* **Quoted passage**:
==============================

In the improbable event disbursements are made from the guaranty fund in the instant case, they will be repaid from assessments on real estate in the LID or in the final analysis from foreclosure of liens upon the specially benefited real estate. Accord: Hansen v. City of Havre, 112 Mont. 207, 114 P.2d 1053, 135 A.L.R. 1278 (1941). Thus, the fund's ultimate liability is remote and contingent.

We noted the remote and contingent nature of such liability in Comfort v. Tacoma, 142 Wash. 249, 252 Pac. 929 (1927), when this court was asked to decide whether the guaranty fund increased the debt of the city beyond its constitutional debt limit. Holding the guaranty fund to be a contingent liability and, therefore, not a debt, we said:

*480 Specific provision is made by § 5 of the act that no holder of any bond shall have any claim whatsoever by reason of said bond against the city, except the right to payment from the special assessments collected and the guaranty fund. The question then naturally arises; has the city unconditionally bound itself to pay all these unpaid bonds to the extent of at least five per cent of the total amount outstanding? It is apparent, of course, that the city has made no such promise. Its promise is to pay into the guaranty fund sufficient to make it equal to five per cent of the outstanding bonds, provided the local assessment funds prove insufficient. To state the matter more simply, the city agrees that if the property-holders, whose property has been assessed for the improvement, fail to pay in the regular assessments to cover the bonds when due, then the city will make payment for them to a certain extent by accepting the bonds from the holders and levying a tax for the money to pay the same. This will readily be seen to be only a contingent liability as far as the city is concerned, and in no sense a debt proper.

==============================

* **Supplied entries**:
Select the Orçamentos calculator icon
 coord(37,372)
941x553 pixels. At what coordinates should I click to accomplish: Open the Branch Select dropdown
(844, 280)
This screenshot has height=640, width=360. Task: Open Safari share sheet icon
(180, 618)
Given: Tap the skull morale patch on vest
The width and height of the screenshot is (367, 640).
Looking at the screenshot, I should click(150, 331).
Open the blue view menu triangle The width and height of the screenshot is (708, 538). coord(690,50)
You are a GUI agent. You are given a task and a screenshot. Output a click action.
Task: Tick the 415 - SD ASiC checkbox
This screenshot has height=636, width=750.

==============================

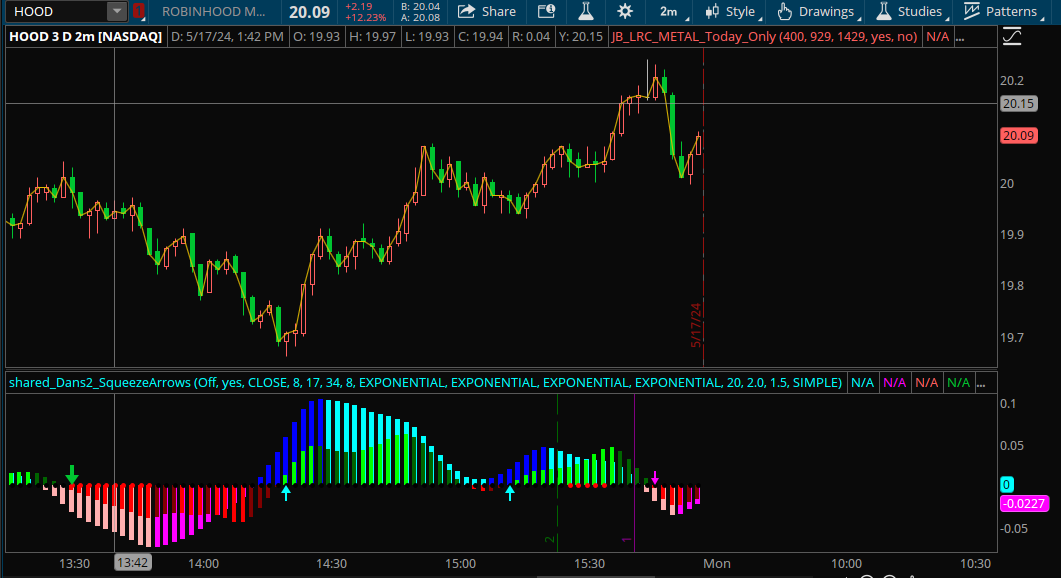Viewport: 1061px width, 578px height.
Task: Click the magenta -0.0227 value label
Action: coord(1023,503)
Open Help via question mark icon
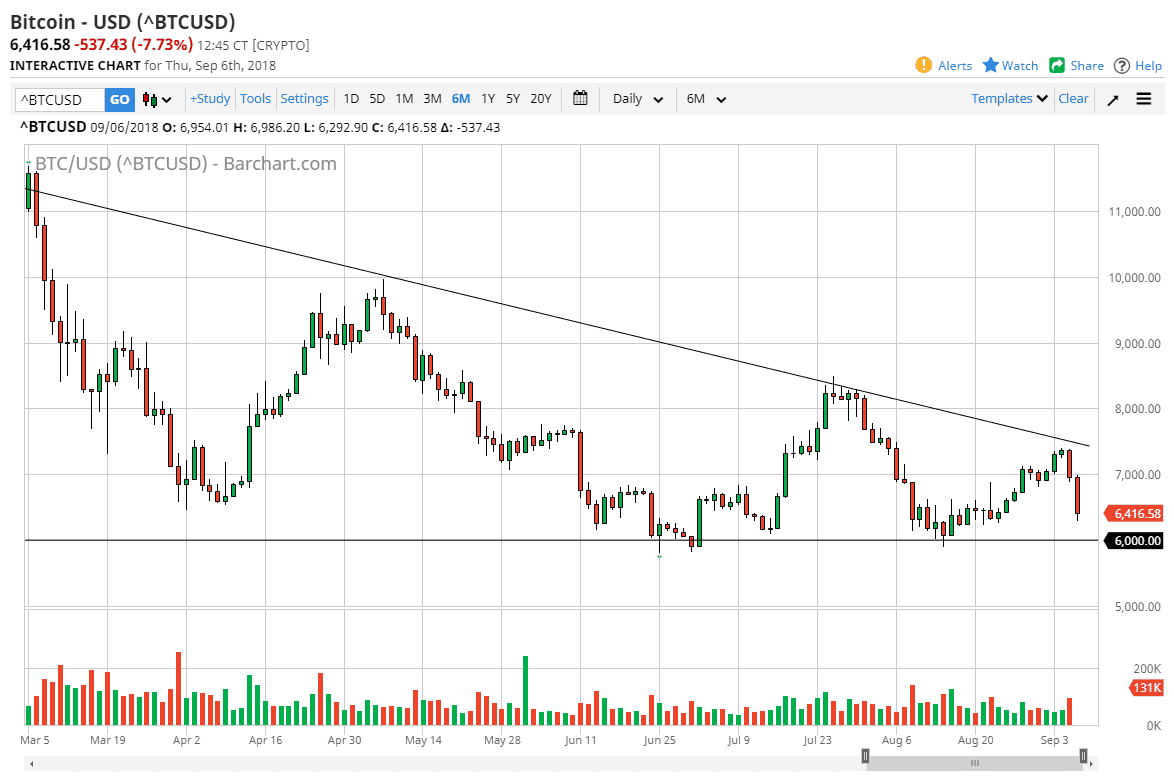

==============================

* **Instructions**:
1. According to the guaranty fund excerpt, what did the court hold the guaranty fund to be in Comfort v. Tacoma?
2. List every reporter citation (volume, reporter, and page) that appears in the guaranty fund excerpt.
3. Please condense the paragraph of the guaranty fund excerpt beginning "Specific provision is made by § 5" into a short bulleted list that keeps its main points.

* **Results**:
1. A contingent liability and, therefore, not a debt.

2.
112 Mont. 207
114 P.2d 1053
135 A.L.R. 1278
142 Wash. 249
252 Pac. 929

3.
- Under § 5 of the act, bondholders have no claim against the city except the right to payment from collected special assessments and the guaranty fund.
- The city has not unconditionally bound itself to pay unpaid bonds up to five percent of the total outstanding.
- It promises only to pay enough into the guaranty fund to make it equal to five percent of the outstanding bonds, provided the local assessment funds prove insufficient.
- If assessed property holders fail to pay their regular assessments when the bonds are due, the city will pay for them to a certain extent by accepting the bonds from the holders and levying a tax for the money.
- For the city this is only a contingent liability, in no sense a debt proper.